**Work instruction**
Only one stretch of the data below is wanted: the lines from the one with "457:22 (114, 1172)" through the one with "Ceremony Preparation (482, 112)", repeated exactly.

**Task inputs**
_ _ _ _ _
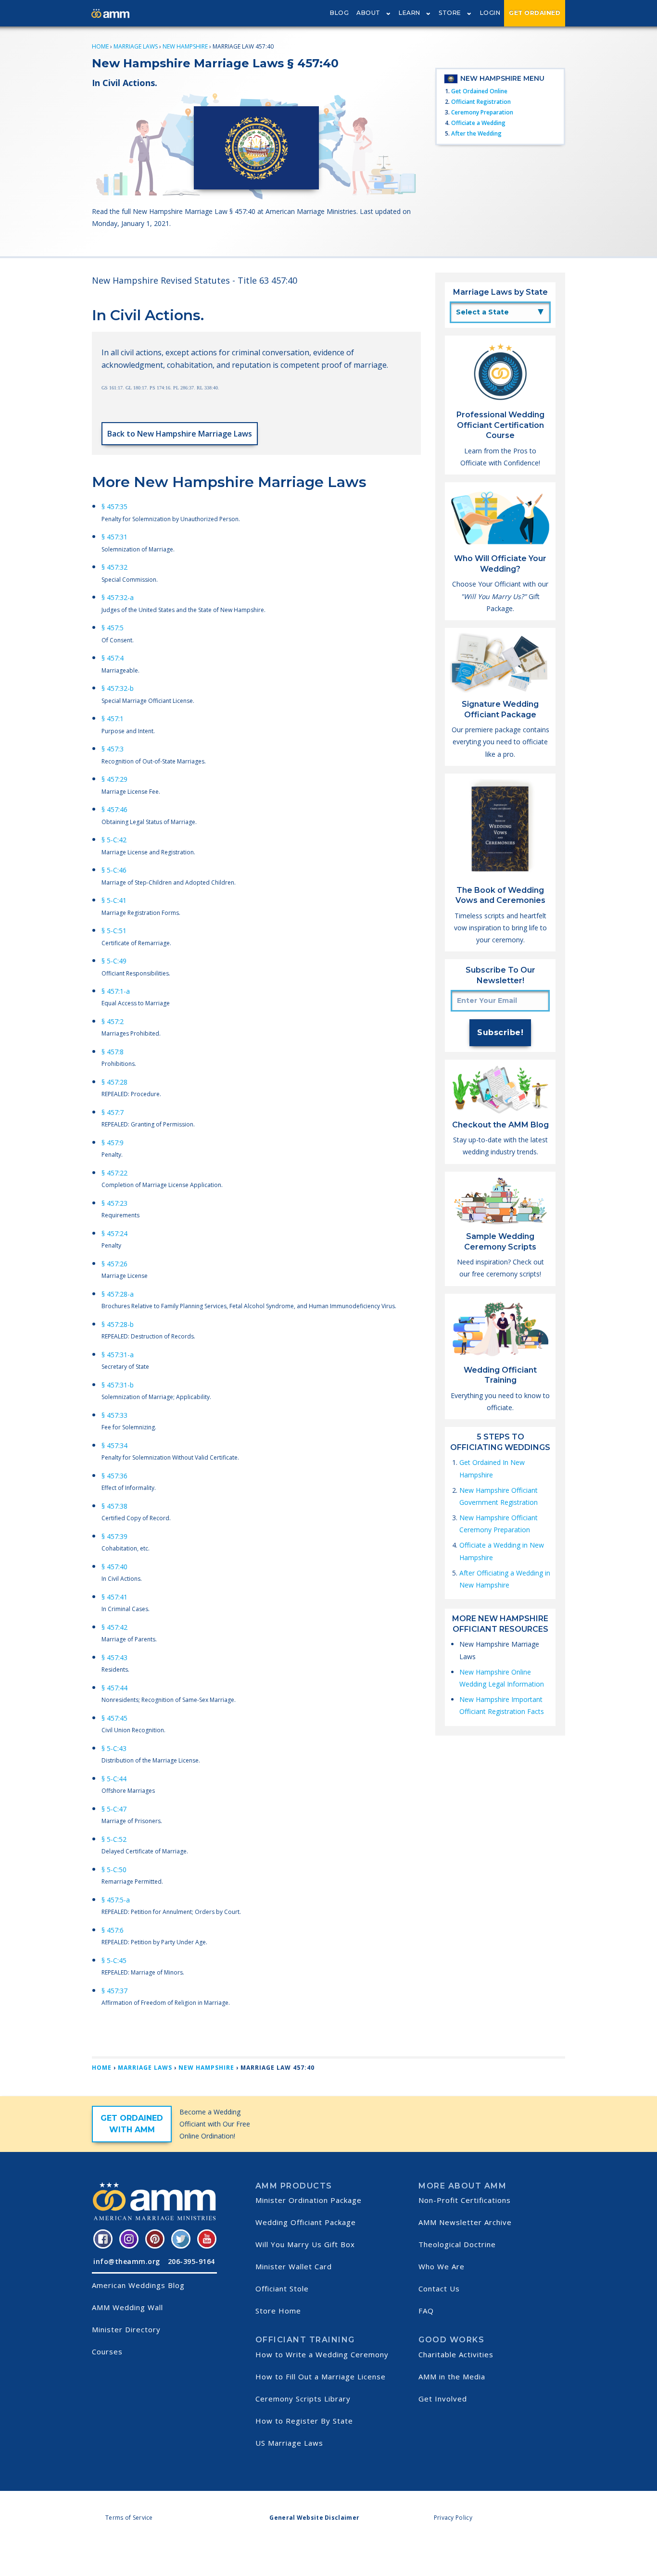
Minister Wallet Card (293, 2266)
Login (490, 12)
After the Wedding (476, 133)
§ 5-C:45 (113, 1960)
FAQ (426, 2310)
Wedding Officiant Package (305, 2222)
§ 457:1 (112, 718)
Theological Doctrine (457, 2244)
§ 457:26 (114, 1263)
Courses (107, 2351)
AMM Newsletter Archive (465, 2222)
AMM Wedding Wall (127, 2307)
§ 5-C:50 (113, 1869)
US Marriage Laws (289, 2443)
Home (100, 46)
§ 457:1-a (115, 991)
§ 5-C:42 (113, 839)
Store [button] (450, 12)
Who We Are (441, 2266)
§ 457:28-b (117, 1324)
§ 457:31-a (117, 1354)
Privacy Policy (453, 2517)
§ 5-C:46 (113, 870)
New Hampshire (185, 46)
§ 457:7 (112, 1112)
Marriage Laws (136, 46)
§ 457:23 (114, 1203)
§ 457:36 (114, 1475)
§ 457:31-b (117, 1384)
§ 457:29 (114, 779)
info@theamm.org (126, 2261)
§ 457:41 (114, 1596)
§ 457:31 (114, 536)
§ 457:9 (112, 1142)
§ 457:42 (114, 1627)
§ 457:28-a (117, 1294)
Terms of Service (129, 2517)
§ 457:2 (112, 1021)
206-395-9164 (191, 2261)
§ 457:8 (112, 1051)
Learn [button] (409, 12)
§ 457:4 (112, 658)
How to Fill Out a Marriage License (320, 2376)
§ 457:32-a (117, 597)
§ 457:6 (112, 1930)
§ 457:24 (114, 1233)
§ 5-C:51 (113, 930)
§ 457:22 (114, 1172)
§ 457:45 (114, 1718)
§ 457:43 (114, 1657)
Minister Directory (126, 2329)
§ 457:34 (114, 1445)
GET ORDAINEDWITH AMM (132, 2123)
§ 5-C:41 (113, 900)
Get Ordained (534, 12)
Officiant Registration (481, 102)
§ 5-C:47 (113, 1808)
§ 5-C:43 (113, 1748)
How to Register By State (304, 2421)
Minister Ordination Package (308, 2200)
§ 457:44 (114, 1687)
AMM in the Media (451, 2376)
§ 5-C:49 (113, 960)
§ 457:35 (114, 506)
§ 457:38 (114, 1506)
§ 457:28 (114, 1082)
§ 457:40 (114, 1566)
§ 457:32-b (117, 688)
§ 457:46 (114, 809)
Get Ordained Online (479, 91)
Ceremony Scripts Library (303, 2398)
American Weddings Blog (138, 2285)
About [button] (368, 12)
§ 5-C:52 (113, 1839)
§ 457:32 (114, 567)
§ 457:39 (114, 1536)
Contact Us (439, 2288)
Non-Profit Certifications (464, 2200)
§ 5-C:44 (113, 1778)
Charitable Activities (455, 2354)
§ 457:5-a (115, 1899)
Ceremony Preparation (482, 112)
_ _ _ _ _
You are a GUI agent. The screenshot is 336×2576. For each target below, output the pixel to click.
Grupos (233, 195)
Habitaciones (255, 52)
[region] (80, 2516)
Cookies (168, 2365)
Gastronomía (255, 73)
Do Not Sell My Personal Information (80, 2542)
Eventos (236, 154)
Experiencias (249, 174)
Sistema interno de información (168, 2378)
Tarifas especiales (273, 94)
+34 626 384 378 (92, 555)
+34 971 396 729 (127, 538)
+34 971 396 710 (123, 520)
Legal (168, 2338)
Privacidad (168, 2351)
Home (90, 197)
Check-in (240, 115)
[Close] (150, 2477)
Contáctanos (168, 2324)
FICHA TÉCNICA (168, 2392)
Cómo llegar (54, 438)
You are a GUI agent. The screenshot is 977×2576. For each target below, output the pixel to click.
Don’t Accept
_ _ _ _ _
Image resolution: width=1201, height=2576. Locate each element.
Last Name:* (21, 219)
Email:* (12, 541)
_ _ _ _ _
**Answer to this exercise**
§ 457:22 (114, 1172)
§ 457:45 (114, 1718)
§ 457:43 (114, 1657)
Minister Directory (126, 2329)
§ 457:34 (114, 1445)
GET ORDAINEDWITH AMM (132, 2123)
§ 5-C:41 (113, 900)
Get Ordained (534, 12)
Officiant Registration (481, 102)
§ 5-C:47 (113, 1808)
§ 5-C:43 (113, 1748)
How to Register By State (304, 2421)
Minister Ordination Package (308, 2200)
§ 457:44 (114, 1687)
AMM in the Media (451, 2376)
§ 5-C:49 (113, 960)
§ 457:35 (114, 506)
§ 457:38 (114, 1506)
§ 457:28 (114, 1082)
§ 457:40 (114, 1566)
§ 457:32-b (117, 688)
§ 457:46 (114, 809)
Get Ordained Online (479, 91)
Ceremony Scripts Library (303, 2398)
American Weddings Blog (138, 2285)
About [button] (368, 12)
§ 5-C:52 (113, 1839)
§ 457:32 (114, 567)
§ 457:39 (114, 1536)
Contact Us (439, 2288)
Non-Profit Certifications (464, 2200)
§ 5-C:44 (113, 1778)
Charitable Activities (455, 2354)
§ 457:5-a (115, 1899)
Ceremony Preparation (482, 112)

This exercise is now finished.